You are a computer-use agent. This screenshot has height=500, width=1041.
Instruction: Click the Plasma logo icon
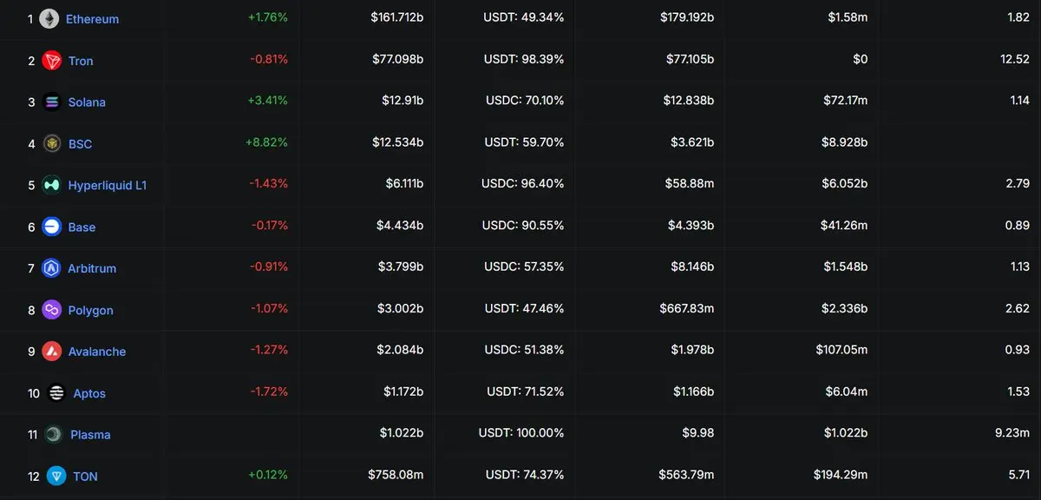click(x=54, y=434)
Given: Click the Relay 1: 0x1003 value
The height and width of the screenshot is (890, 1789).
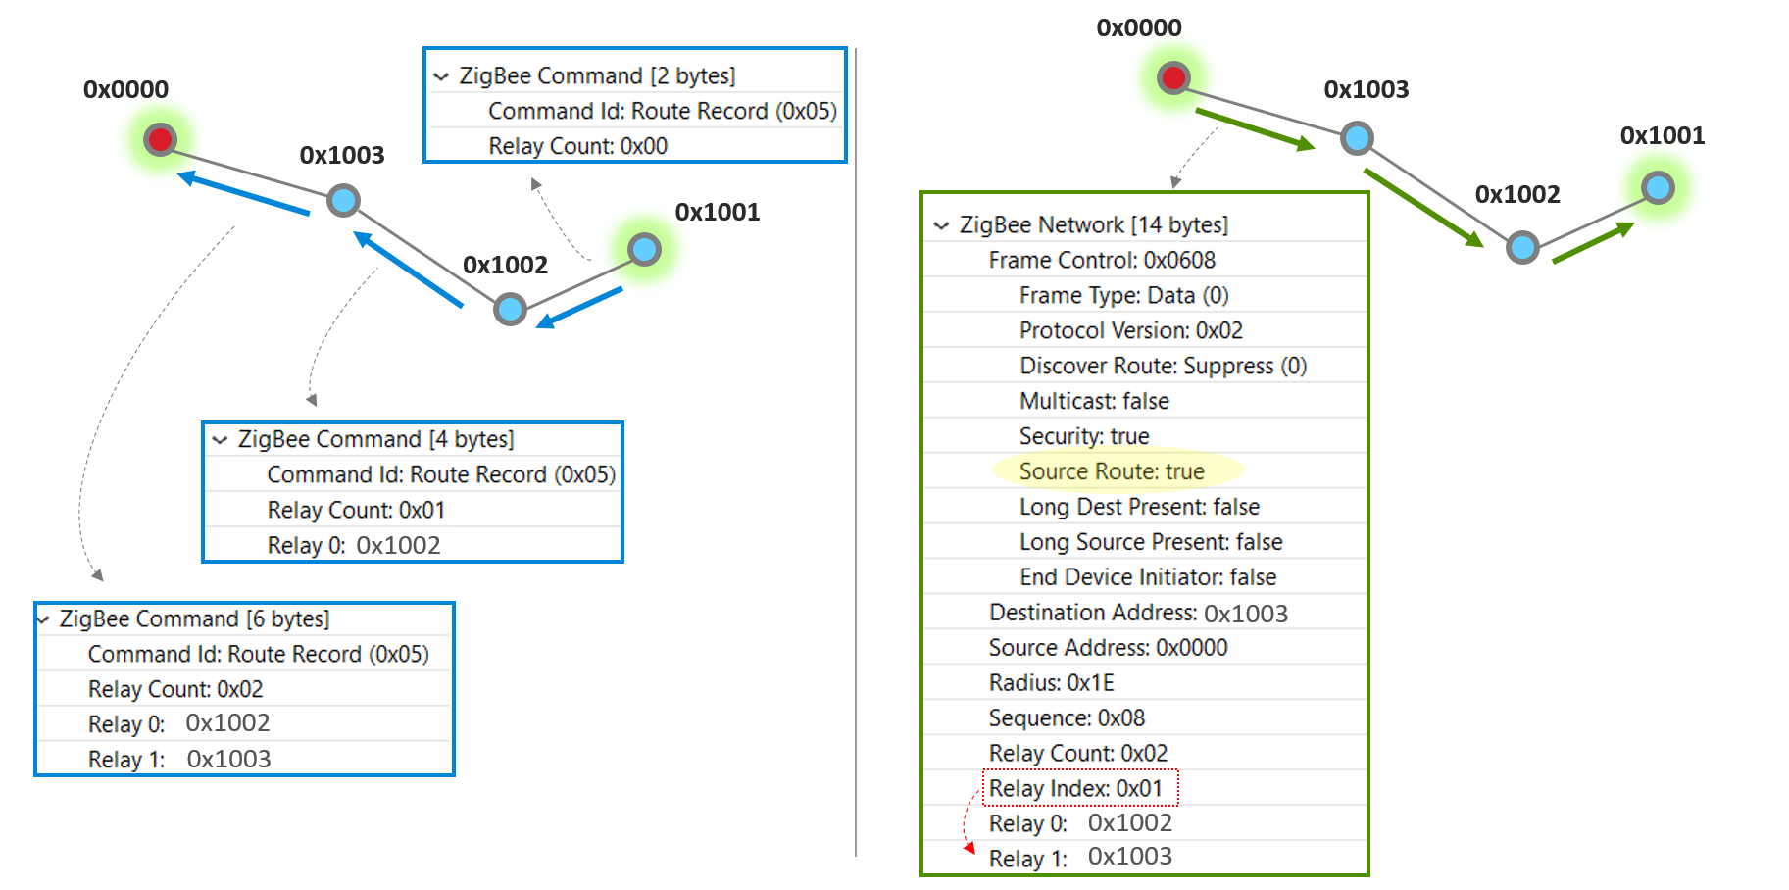Looking at the screenshot, I should (x=1080, y=856).
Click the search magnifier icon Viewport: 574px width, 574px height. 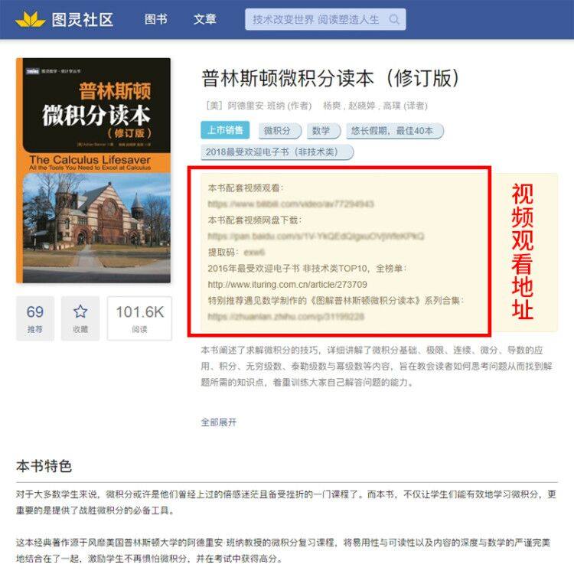coord(394,19)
○ ○ ○
:: To do ::
Please rewrite the records from their first line through the line that contains "click(x=54, y=434)", requests included, shifting every coordinate in the answers up by 38. Leave the pictures out.

:: Final answer ::
You are a computer-use agent. This screenshot has height=500, width=1041.
Instruction: Click the Plasma logo icon
click(x=92, y=472)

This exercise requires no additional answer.